It was a good moment, and an unplanned one. Just arrived through the doors of Norman Foster's American Air Museum at Duxford, I was staring at the sinister nose of a B-52 "Stratofortress" nuclear bomber. Then from outside came the crackle of what I now know to be a Merlin engine at full throttle. A Spitfire - worryingly tiny and fragile - swooped low right in front of the glass wall of the building, pulled up vertically, rolled casually sideways, and vanished.

Architecture does not often get chances like this. The problem with housing collections of moving objects is just that the objects no longer move. Nothing could be less dynamic, for instance, than Duxford's prototype Concorde, shoved into a dumb windowless shed at the far end of the airfield, jostled by so many other aircraft that you can scarcely make it out. Foster has to contend with the same problem and adopts a time-honoured solution - hanging as many planes as possible from the ceiling - but it would all still be lifeless if the building did not also act as a framing device for the action around the airstrip outside.

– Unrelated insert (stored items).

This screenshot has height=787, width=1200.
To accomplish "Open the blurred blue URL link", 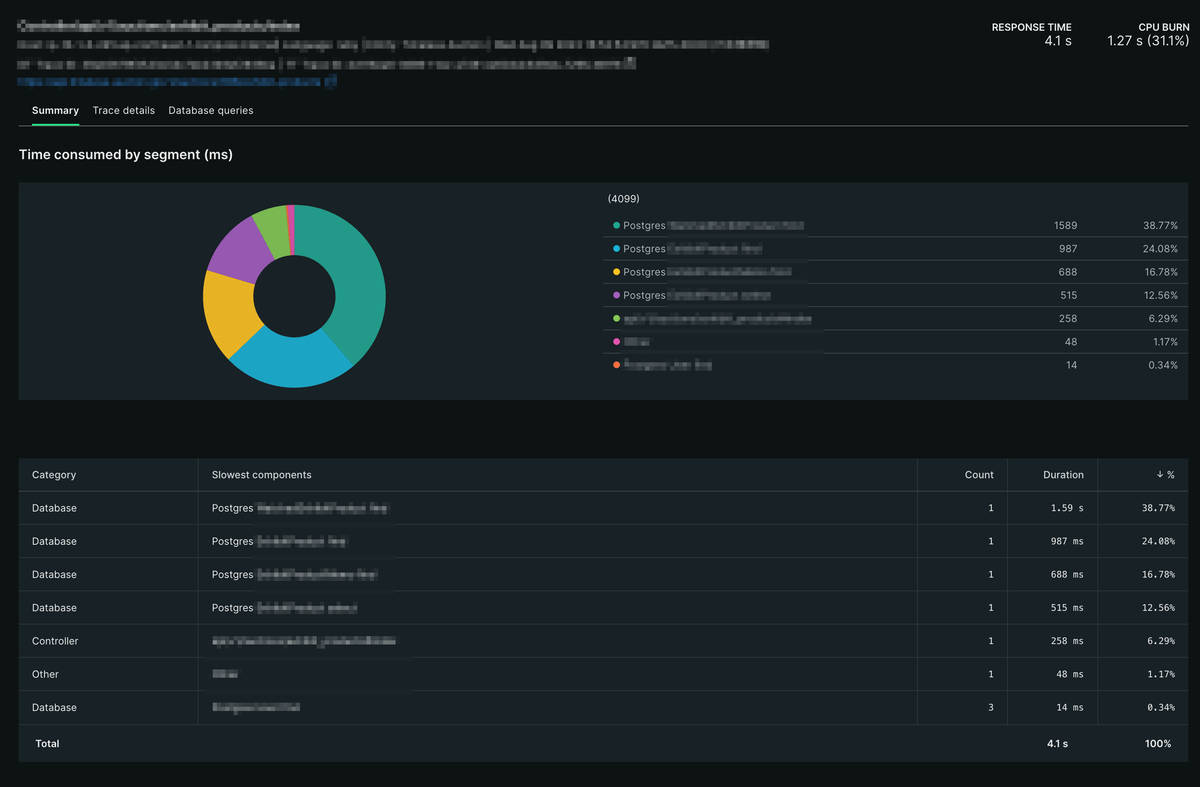I will pos(176,83).
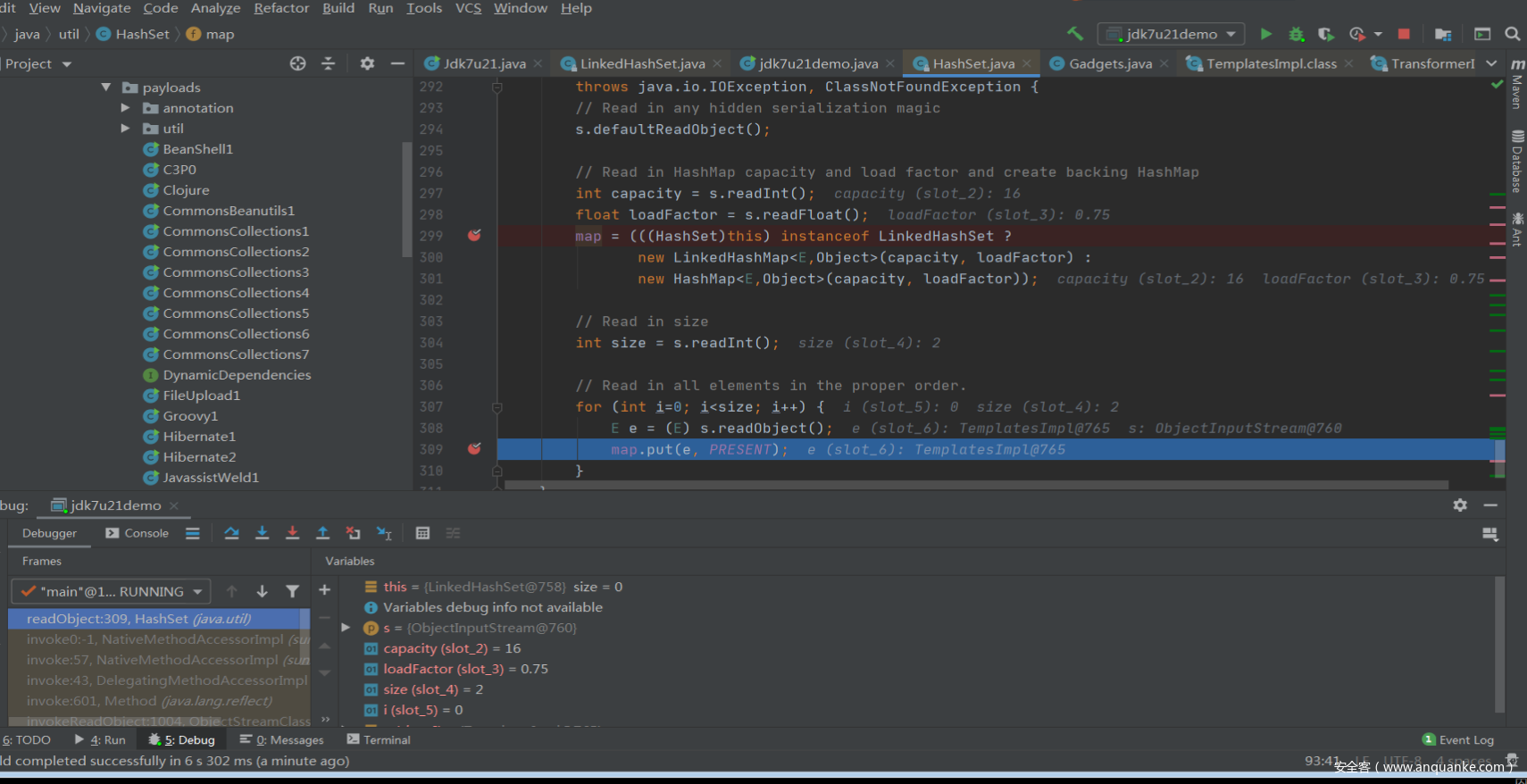
Task: Click the Debug bug icon in toolbar
Action: coord(1296,34)
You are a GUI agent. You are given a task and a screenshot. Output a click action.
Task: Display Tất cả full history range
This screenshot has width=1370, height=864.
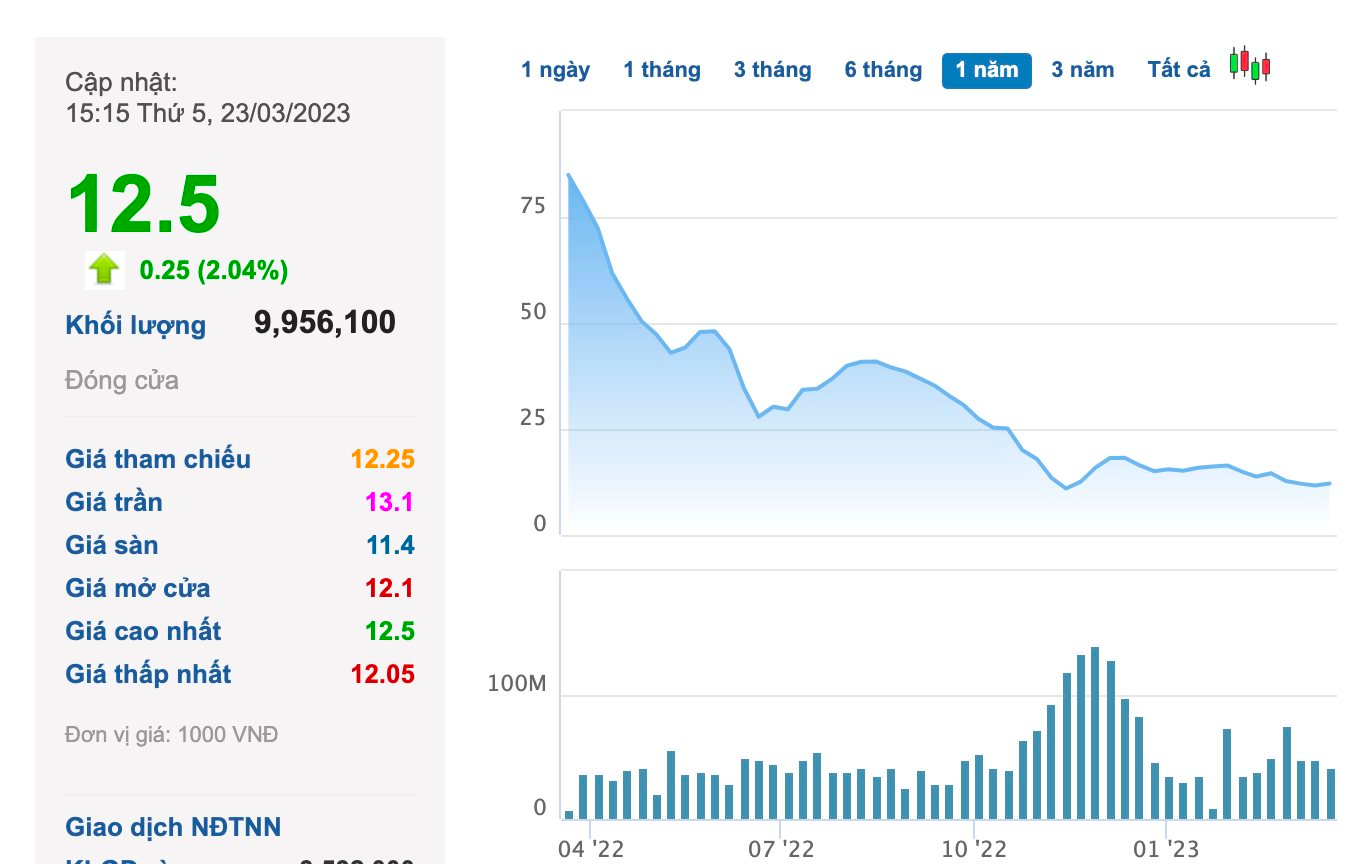(1178, 70)
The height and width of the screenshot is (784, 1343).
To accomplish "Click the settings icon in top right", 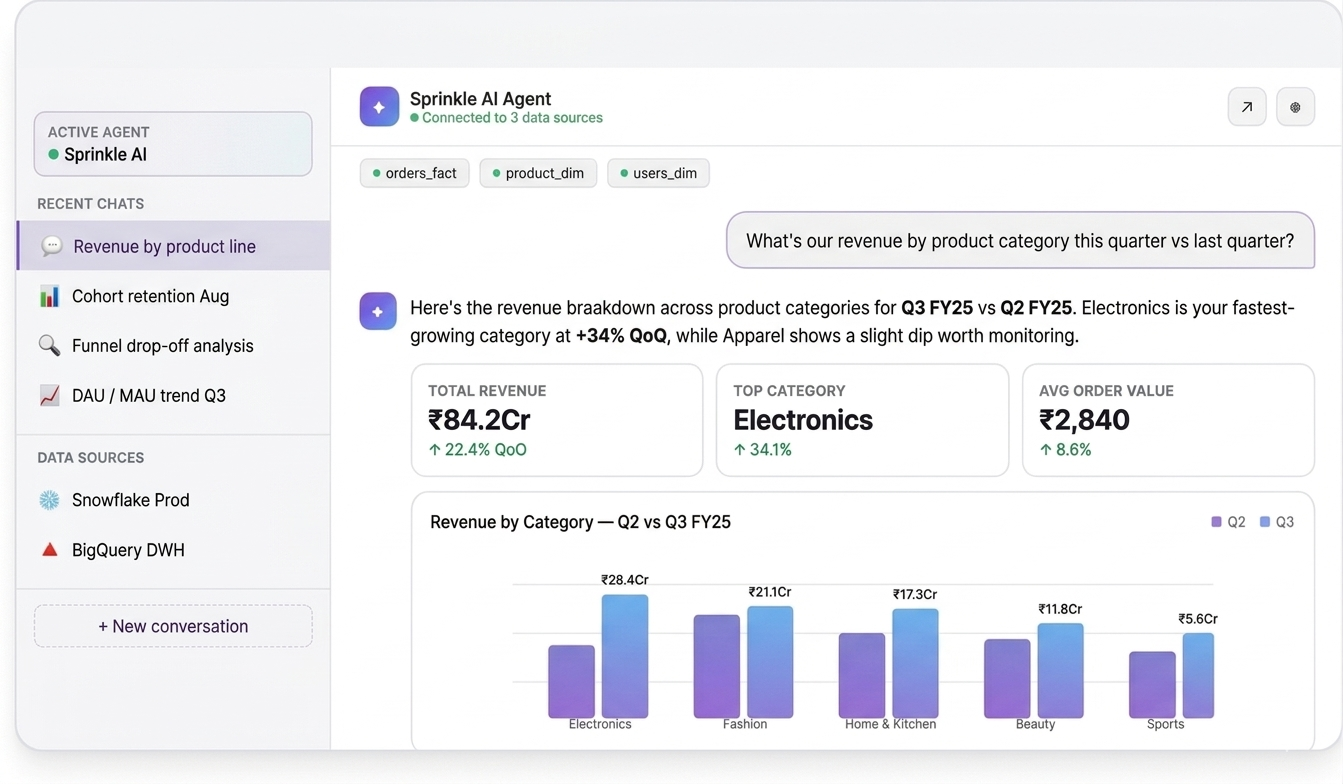I will [1295, 107].
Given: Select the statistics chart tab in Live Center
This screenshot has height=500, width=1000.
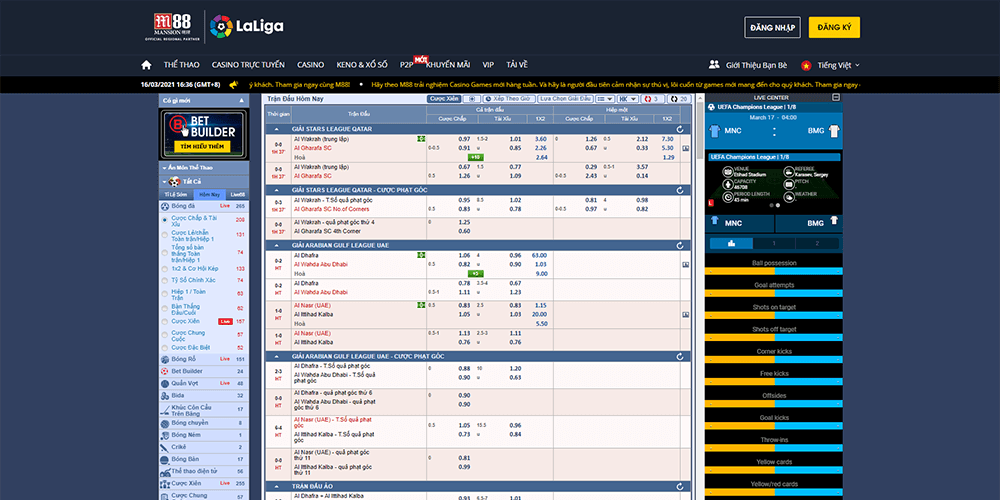Looking at the screenshot, I should point(731,243).
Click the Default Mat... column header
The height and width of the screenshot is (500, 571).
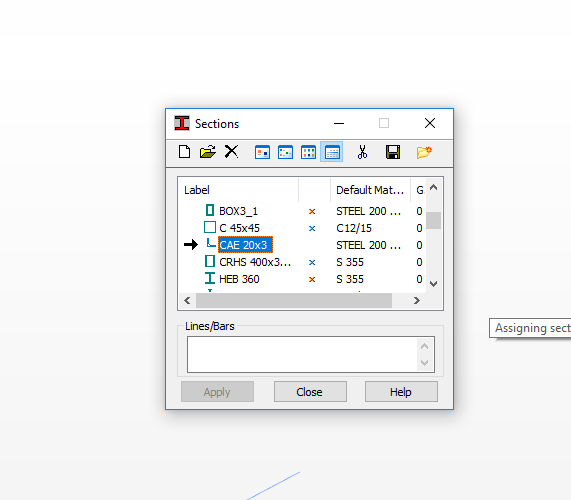(370, 190)
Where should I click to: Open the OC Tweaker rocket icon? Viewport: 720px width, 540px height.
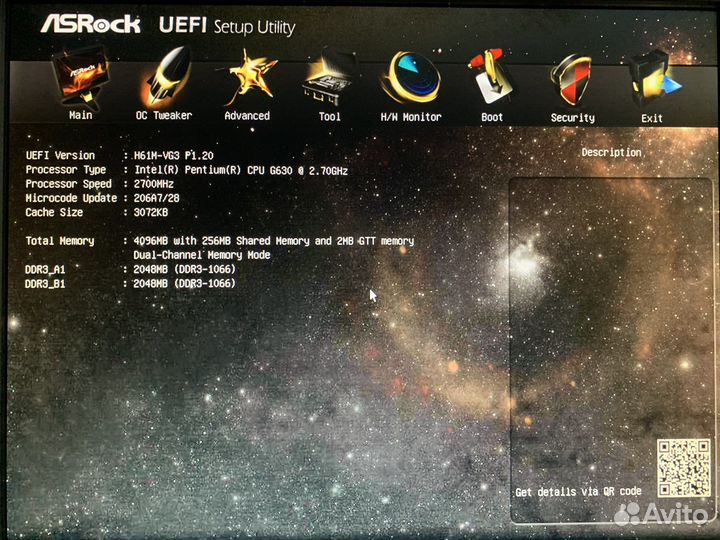click(164, 78)
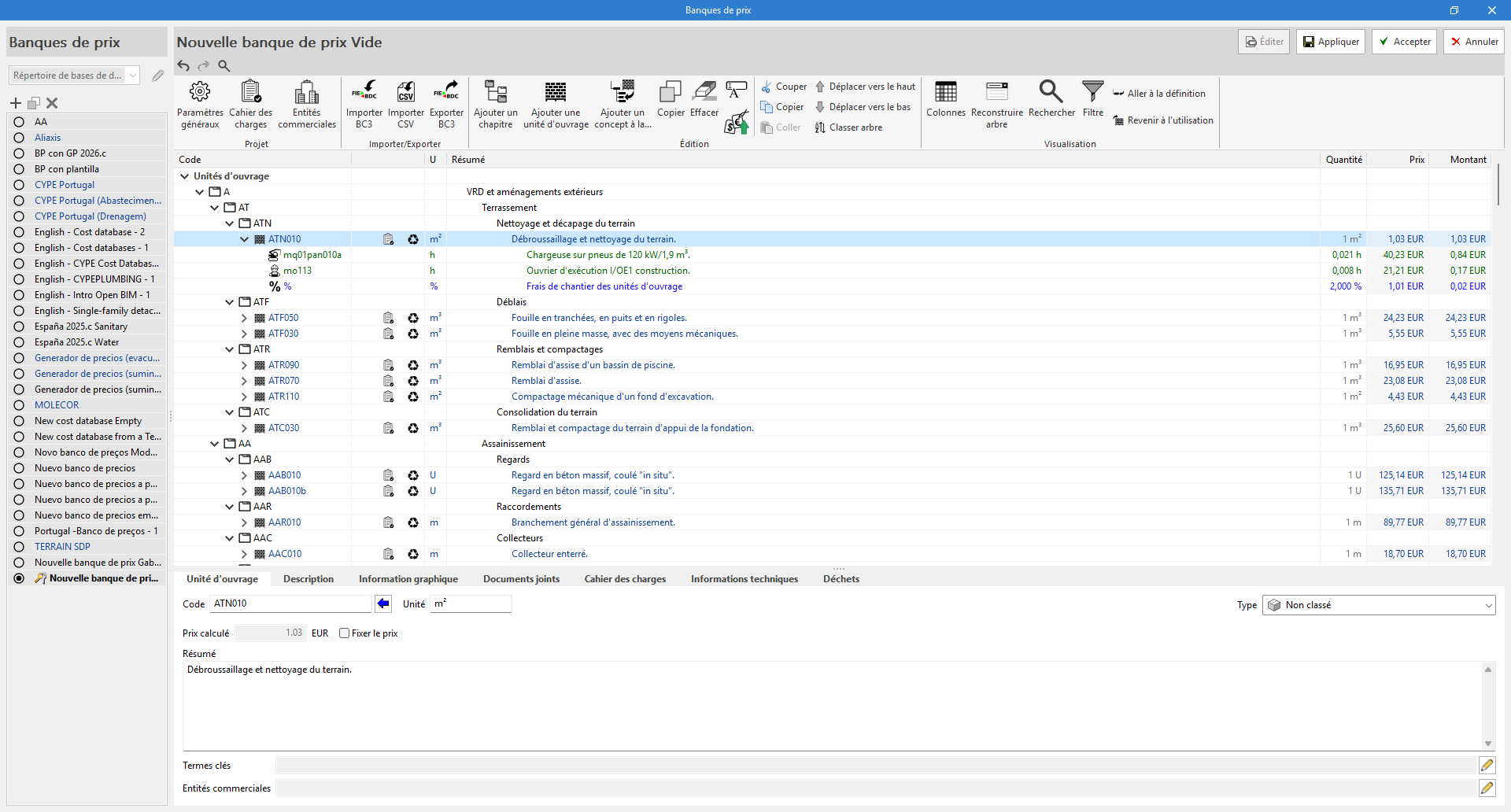Select the MOLECOR price bank radio button
This screenshot has height=812, width=1511.
19,405
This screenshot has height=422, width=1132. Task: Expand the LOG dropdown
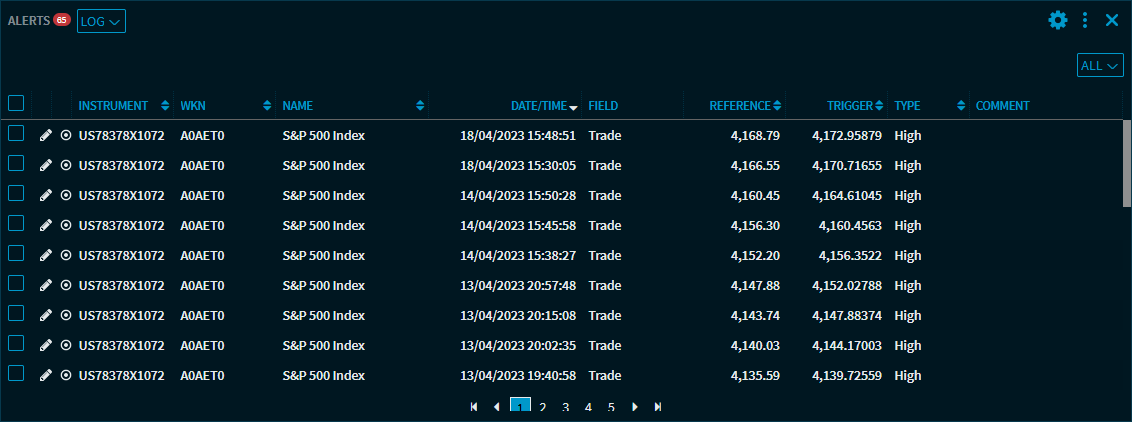click(x=101, y=21)
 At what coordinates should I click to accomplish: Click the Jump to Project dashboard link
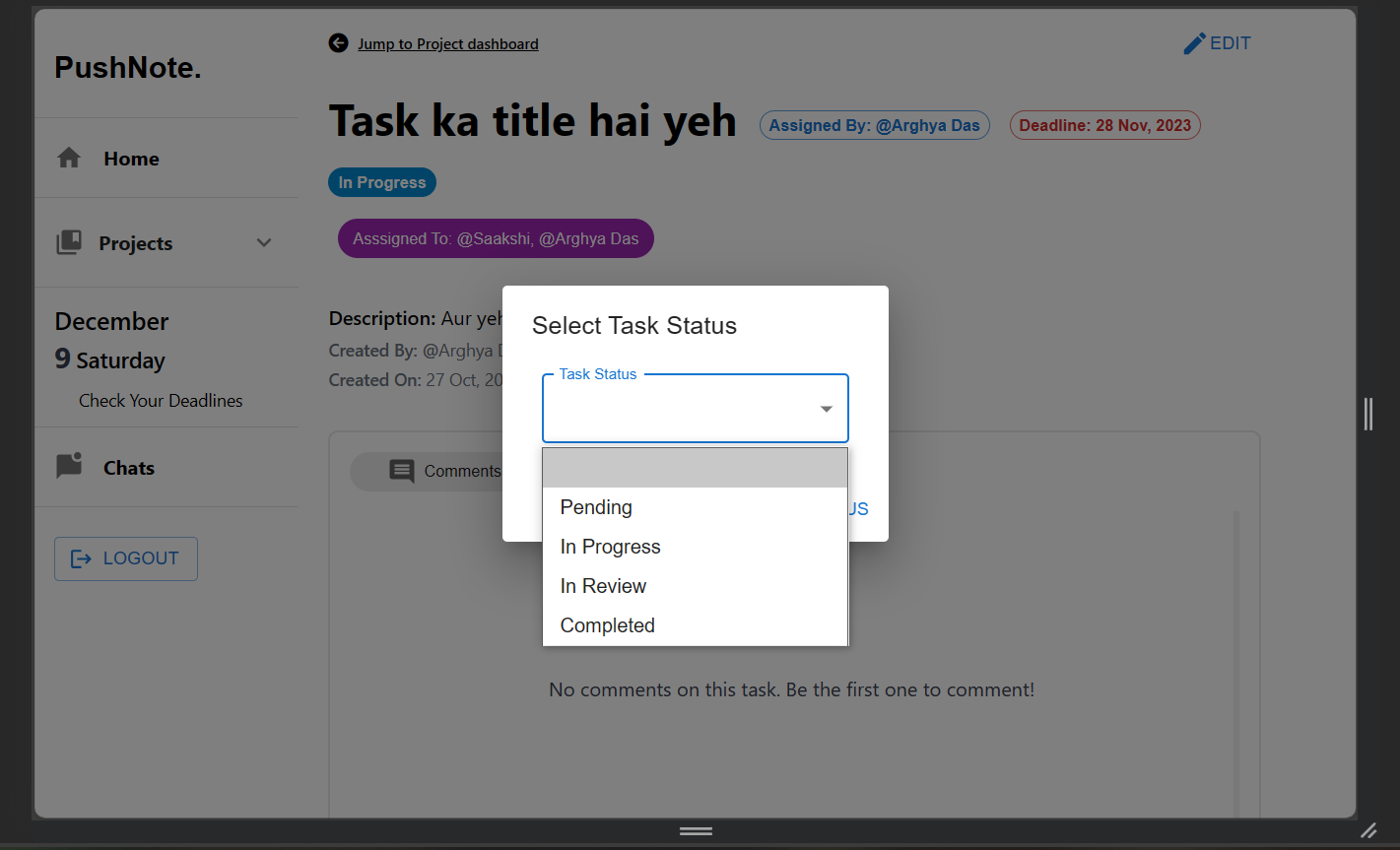pos(448,43)
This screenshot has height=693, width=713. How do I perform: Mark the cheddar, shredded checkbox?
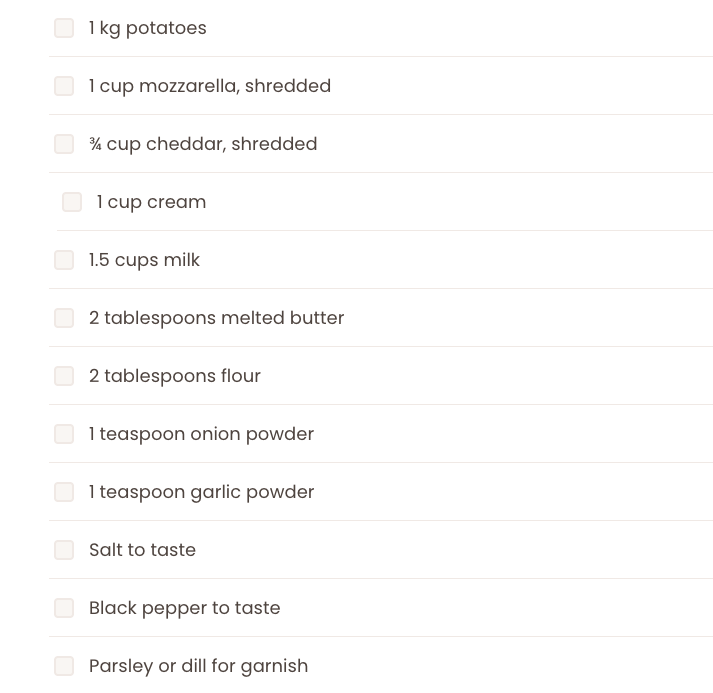[64, 144]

I am no uncritical admirer of Foster's work - it can at times seem formulaic and self-absorbed, there are about three distinct levels of aesthetic quality in the output of his huge office, and there's just too much of it, all over the world - but the air museum at Duxford near Cambridge, a branch of London's Imperial War Museum, shows him doing what he does best. Which is, to enclose space seemingly effortlessly, to manipulate light as if it were a tangible substance, and to refine a welter of ideas and references down to a simple, multivalent, image.

As the world must surely know by now, Foster is a pilot. Not just a weekend flyer, either, but a man qualified and able to fly just about any aeronautical machine in the world. Not since Antoine de Saint-Exupery has pilotage merged so seamlessly with another art form. Foster, of course, designs airports, from modest Stansted to Hong Kong's latest - the biggest single building project in the world, destined to be larger than Heathrow and Kennedy combined. But the museum at Duxford, tiny in comparison, offers more: the appreciation of the aeroplane as art object, in an architecture informed by the experience of flight.

Thus the building is a kind of blister-hangar, its curved form merging into the landscape at the rear to disquise its bulk. However its big service hatches, flush with the complex curve of the ground, open like giant pressurized cabin doors, so implying a fuselage. The sweep of the ground up and around the building also gives it the exact profile of a cockpit canopy, to the extent that its silver top looks as if it should slide open.

Along this implied sliding joint, where roof meets grass, Foster inserts a strip of glazing which, inside, acts as clerestory lighting. The trick is all the more impressive since the curving roof - which you would imagine would be a delicate, latticework affair - is in fact made of precisely-moulded, beautifully-finished concrete panels. You think of those American bombproof "hardened shelters" built at the height of the cold war, and then you see that Foster has floated his version on glass - a magician's trick.